> _Problem requirements_
Restate word for word the span of lines that opens with the line containing "Статистика обновлена (633, 1011)" and closes with the last line of the material. Include both ends and nothing more.

--- Records for the exercise Enclosed Below ---

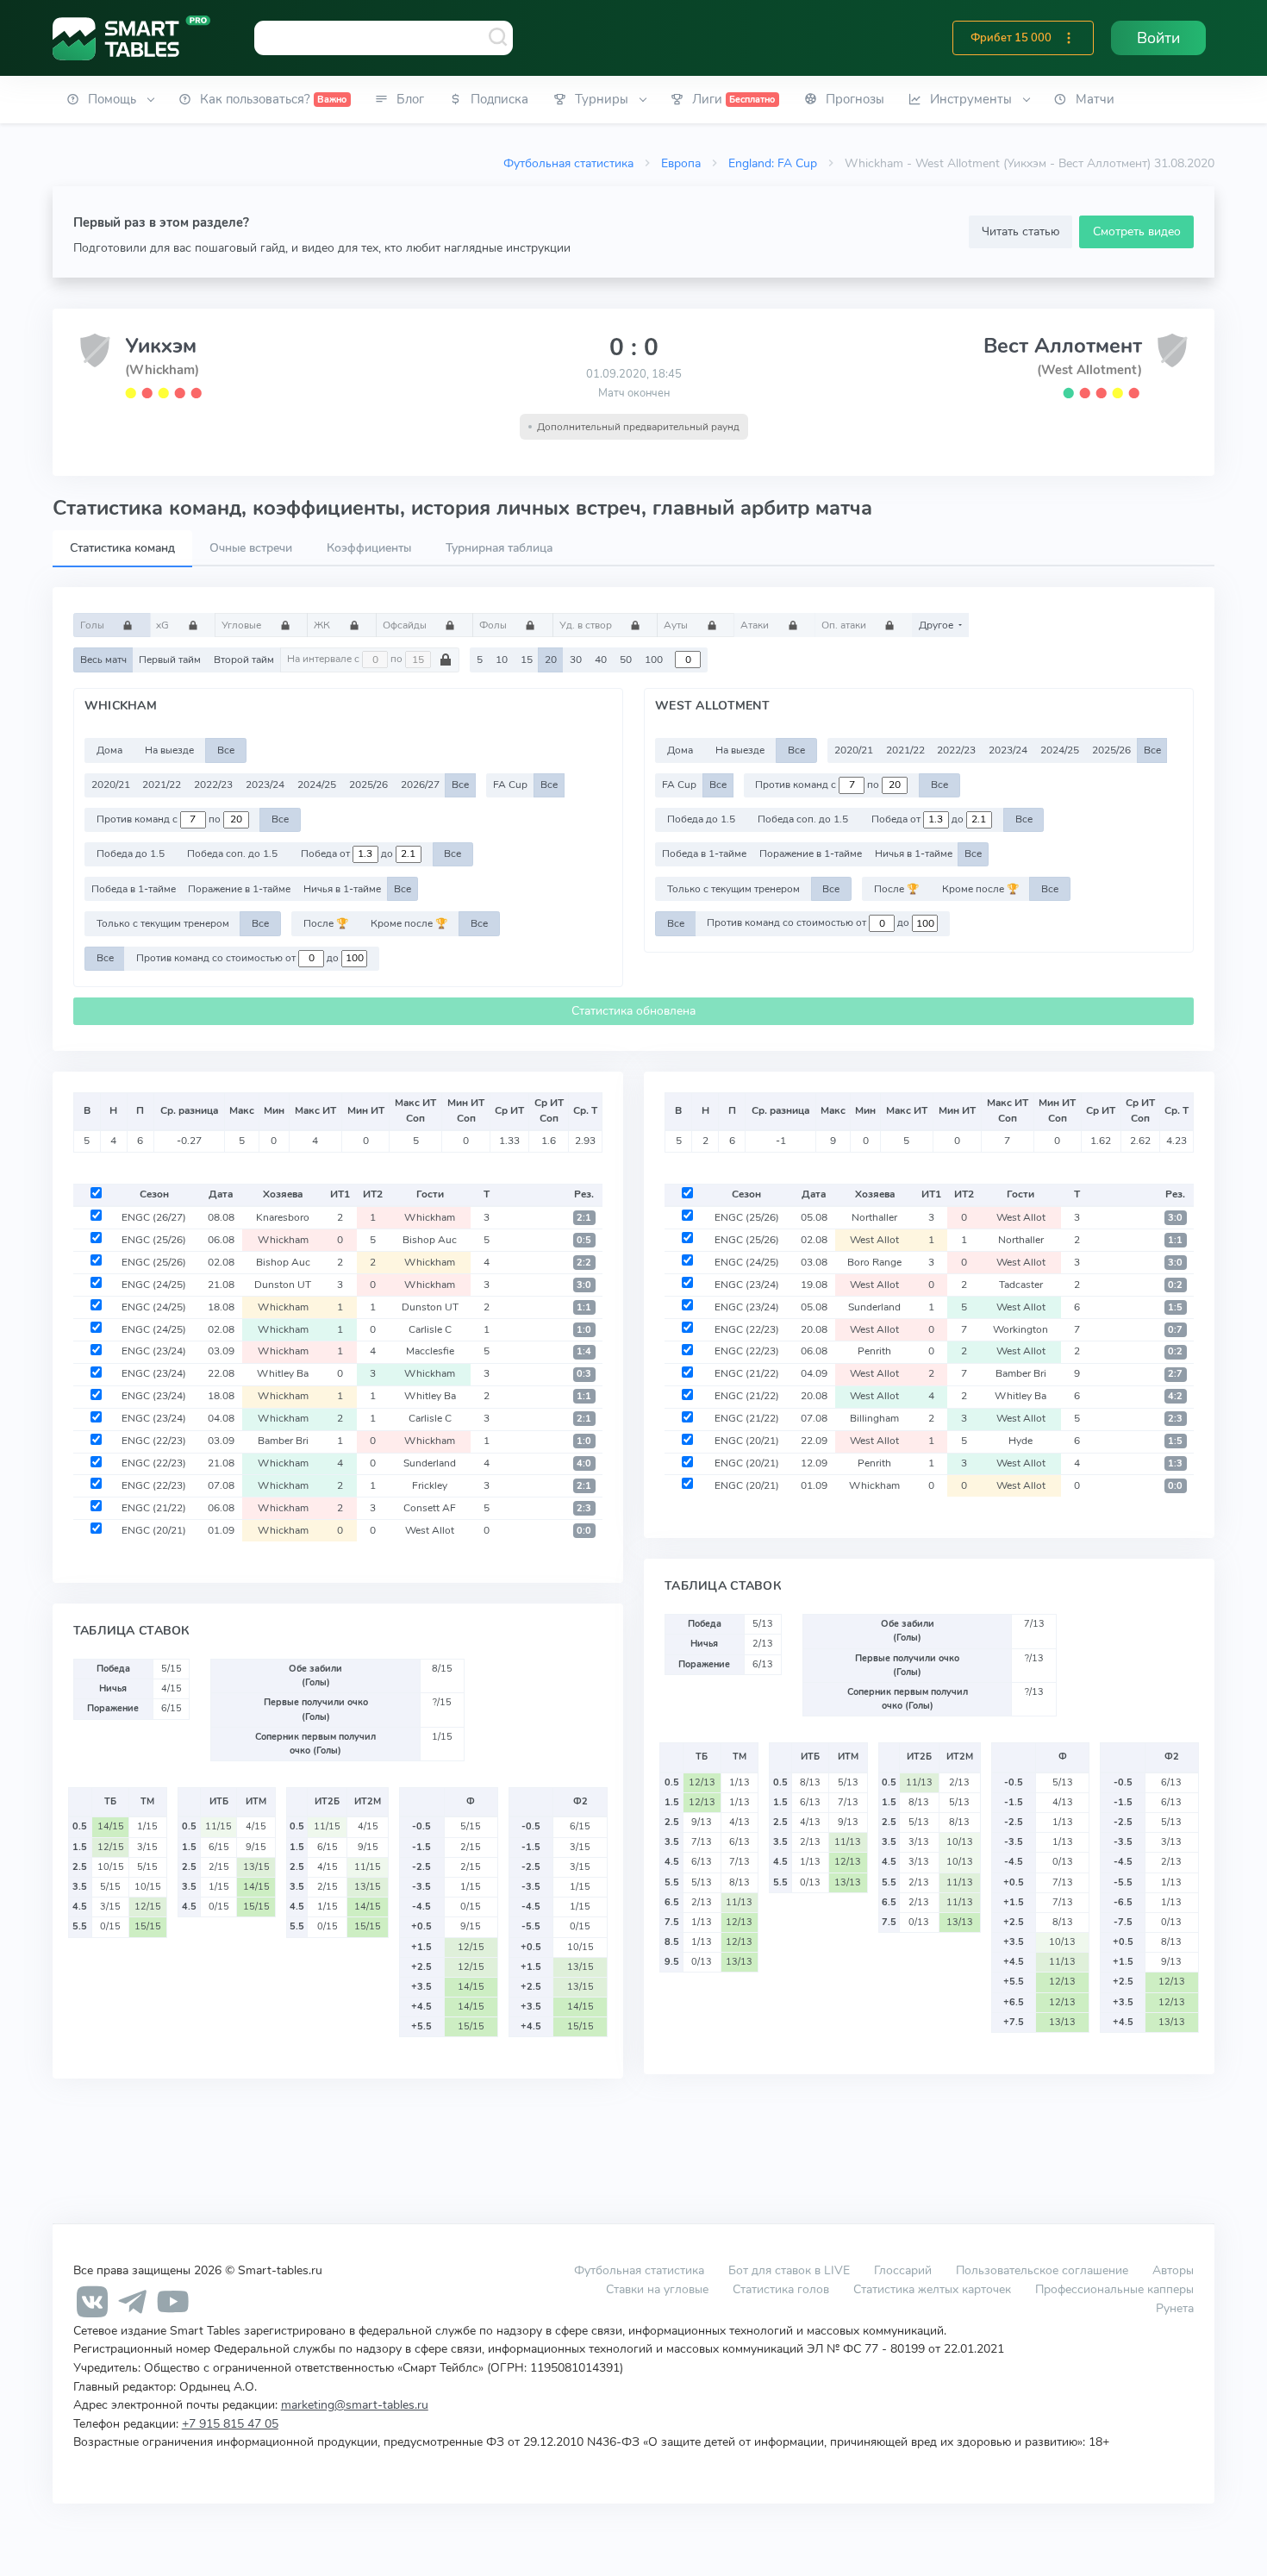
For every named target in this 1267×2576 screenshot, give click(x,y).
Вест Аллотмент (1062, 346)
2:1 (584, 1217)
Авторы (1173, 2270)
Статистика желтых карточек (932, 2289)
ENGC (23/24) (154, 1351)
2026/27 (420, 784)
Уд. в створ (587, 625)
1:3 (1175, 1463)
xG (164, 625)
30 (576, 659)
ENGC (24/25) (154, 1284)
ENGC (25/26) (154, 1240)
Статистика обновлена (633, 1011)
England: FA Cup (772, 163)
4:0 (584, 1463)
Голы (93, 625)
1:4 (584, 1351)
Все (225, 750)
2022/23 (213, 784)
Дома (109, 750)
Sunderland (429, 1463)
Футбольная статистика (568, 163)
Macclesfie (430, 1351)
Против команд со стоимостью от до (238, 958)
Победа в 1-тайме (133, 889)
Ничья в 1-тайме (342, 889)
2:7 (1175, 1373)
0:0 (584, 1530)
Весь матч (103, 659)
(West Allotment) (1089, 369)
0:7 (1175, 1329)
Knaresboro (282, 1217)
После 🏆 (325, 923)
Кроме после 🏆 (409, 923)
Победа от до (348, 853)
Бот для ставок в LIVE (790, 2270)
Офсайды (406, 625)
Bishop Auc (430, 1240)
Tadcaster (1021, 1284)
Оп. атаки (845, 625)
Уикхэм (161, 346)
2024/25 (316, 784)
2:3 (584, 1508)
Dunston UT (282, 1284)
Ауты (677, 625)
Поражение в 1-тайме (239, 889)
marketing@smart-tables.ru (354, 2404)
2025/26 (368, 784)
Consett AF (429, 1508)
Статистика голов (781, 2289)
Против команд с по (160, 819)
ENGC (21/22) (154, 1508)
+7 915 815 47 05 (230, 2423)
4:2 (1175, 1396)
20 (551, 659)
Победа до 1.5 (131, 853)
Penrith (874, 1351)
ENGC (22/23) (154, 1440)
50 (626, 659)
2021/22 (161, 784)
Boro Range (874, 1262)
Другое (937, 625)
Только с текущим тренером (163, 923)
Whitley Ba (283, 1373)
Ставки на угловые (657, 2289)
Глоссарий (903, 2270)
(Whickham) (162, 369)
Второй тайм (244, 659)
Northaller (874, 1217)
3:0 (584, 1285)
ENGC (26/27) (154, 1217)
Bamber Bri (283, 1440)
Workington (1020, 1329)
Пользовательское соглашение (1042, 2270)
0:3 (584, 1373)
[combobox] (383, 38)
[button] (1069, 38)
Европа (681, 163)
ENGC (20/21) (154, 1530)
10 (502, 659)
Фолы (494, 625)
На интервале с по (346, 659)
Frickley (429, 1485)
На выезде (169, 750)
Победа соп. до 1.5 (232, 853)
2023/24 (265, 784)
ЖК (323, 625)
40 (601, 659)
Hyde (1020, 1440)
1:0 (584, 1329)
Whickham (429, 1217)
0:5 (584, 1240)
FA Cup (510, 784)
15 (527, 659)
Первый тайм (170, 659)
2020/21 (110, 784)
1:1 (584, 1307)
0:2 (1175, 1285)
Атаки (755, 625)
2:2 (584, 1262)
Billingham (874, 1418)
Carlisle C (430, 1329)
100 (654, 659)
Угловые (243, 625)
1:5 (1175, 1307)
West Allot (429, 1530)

--- End of Enclosed Records for the exercise ---

> _Response for this exercise_
Статистика обновлена (633, 1011)
England: FA Cup (772, 163)
4:0 (584, 1463)
Голы (93, 625)
1:4 (584, 1351)
Все (225, 750)
2022/23 (213, 784)
Дома (109, 750)
Sunderland (429, 1463)
Футбольная статистика (568, 163)
Macclesfie (430, 1351)
Против команд со стоимостью от до (238, 958)
Победа в 1-тайме (133, 889)
Ничья в 1-тайме (342, 889)
2:7 (1175, 1373)
0:0 (584, 1530)
Весь матч (103, 659)
(West Allotment) (1089, 369)
0:7 (1175, 1329)
Knaresboro (282, 1217)
После 🏆 (325, 923)
Кроме после 🏆 (409, 923)
Победа от до (348, 853)
Бот для ставок в LIVE (790, 2270)
Офсайды (406, 625)
Bishop Auc (430, 1240)
Tadcaster (1021, 1284)
Оп. атаки (845, 625)
Уикхэм (161, 346)
2024/25 (316, 784)
2:3 (584, 1508)
Dunston UT (282, 1284)
Ауты (677, 625)
Поражение в 1-тайме (239, 889)
marketing@smart-tables.ru (354, 2404)
2025/26 (368, 784)
Consett AF (429, 1508)
Статистика голов (781, 2289)
Против команд с по (160, 819)
ENGC (21/22) (154, 1508)
+7 915 815 47 05 (230, 2423)
4:2 (1175, 1396)
20 (551, 659)
Победа до 1.5 (131, 853)
Penrith (874, 1351)
ENGC (22/23) (154, 1440)
50 (626, 659)
2021/22 (161, 784)
Boro Range (874, 1262)
Другое (937, 625)
Только с текущим тренером (163, 923)
Whitley Ba (283, 1373)
Ставки на угловые (657, 2289)
Глоссарий (903, 2270)
(Whickham) (162, 369)
Второй тайм (244, 659)
Northaller (874, 1217)
3:0 (584, 1285)
ENGC (26/27) (154, 1217)
Bamber Bri (283, 1440)
Workington (1020, 1329)
Пользовательское соглашение (1042, 2270)
0:3 (584, 1373)
[combobox] (383, 38)
[button] (1069, 38)
Европа (681, 163)
ENGC (20/21) (154, 1530)
10 (502, 659)
Фолы (494, 625)
На интервале с по (346, 659)
Frickley (429, 1485)
На выезде (169, 750)
Победа соп. до 1.5 (232, 853)
2023/24 (265, 784)
ЖК (323, 625)
40 (601, 659)
Hyde (1020, 1440)
1:0 (584, 1329)
Whickham (429, 1217)
0:5 (584, 1240)
FA Cup (510, 784)
15 (527, 659)
Первый тайм (170, 659)
2020/21 (110, 784)
1:1 (584, 1307)
0:2 (1175, 1285)
Атаки (755, 625)
2:2 (584, 1262)
Billingham (874, 1418)
Carlisle C (430, 1329)
100 (654, 659)
Угловые (243, 625)
1:5 (1175, 1307)
West Allot (429, 1530)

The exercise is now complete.